• **Challenges**:
• A. Translate into Spanish this sentence from the text on mapping San Francisco traffic incidents: "This allows you to upload the dataset and share the final visualization through your account."
• B. Identify each line of the records that contains the word "width", with case counting.
-------- Text passage --------
Visualize traffic incident reports in San Francisco.
Data sources:
from cartoframes.auth import set_default_context, Context
from cartoframes.viz import Map, Layer, Legend, Source
from cartoframes.data import Dataset
import pandas
If you have a CARTO account, you can set your credentials in the following cell. This allows you to upload the dataset and share the final visualization through your account.
# username = '' # <-- insert your username here
# api_key = ''# <-- insert your API key here
# context = Context('https://{}.carto.com/'.format(username), api_key)
# set_default_context(context)
Using pandas, we can read an external data source, which is converted to a dataframe. Let's see which columns we have:
incident_reports_df = pandas.read_csv('https://data.sfgov.org/resource/wg3w-h783.csv')
incident_reports_df.head()
incident_reports_df.columns
Some of the latitude
and longitude
values are NaN
, in the next step we get rid of them. After that, we create a dataset from the dataframe and use it in a Layer to visualize the data:
incident_reports_df = incident_reports_df[incident_reports_df.longitude == incident_reports_df.longitude]
incident_reports_df = incident_reports_df[incident_reports_df.latitude == incident_reports_df.latitude]
incident_reports_data = Dataset(incident_reports_df)
Map(Layer(incident_reports_data))
-------- Task data --------
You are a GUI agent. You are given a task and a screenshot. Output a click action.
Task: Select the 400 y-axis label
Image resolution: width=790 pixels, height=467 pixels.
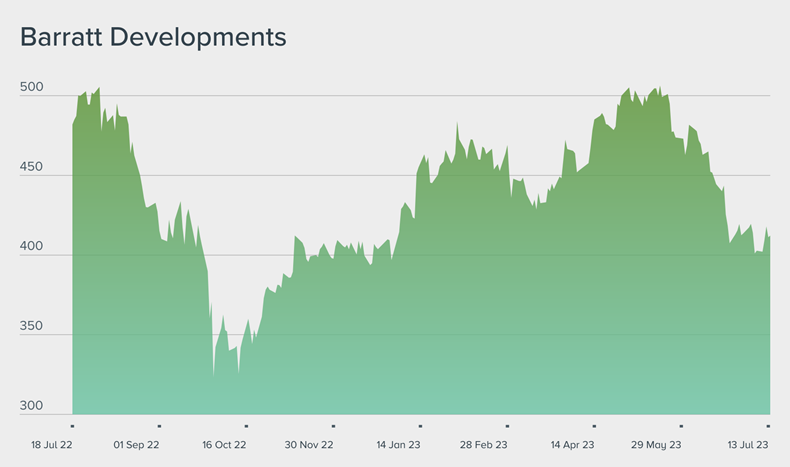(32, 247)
--------
-------- Task data --------
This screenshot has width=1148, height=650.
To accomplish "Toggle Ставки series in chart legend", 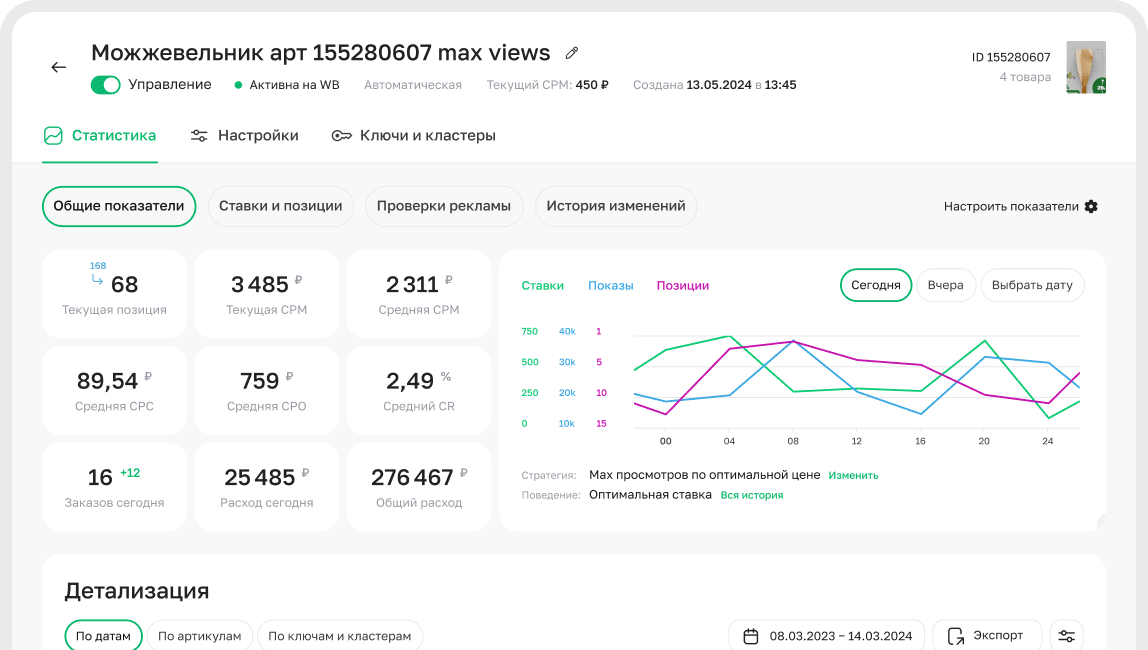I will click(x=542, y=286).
--------
• **Answers for this exercise**:
• A. Esto le permite subir el conjunto de datos y compartir la visualización final a través de su cuenta.

• B.
Image resolution: width=790 pixels, height=467 pixels.
This screenshot has width=1148, height=650.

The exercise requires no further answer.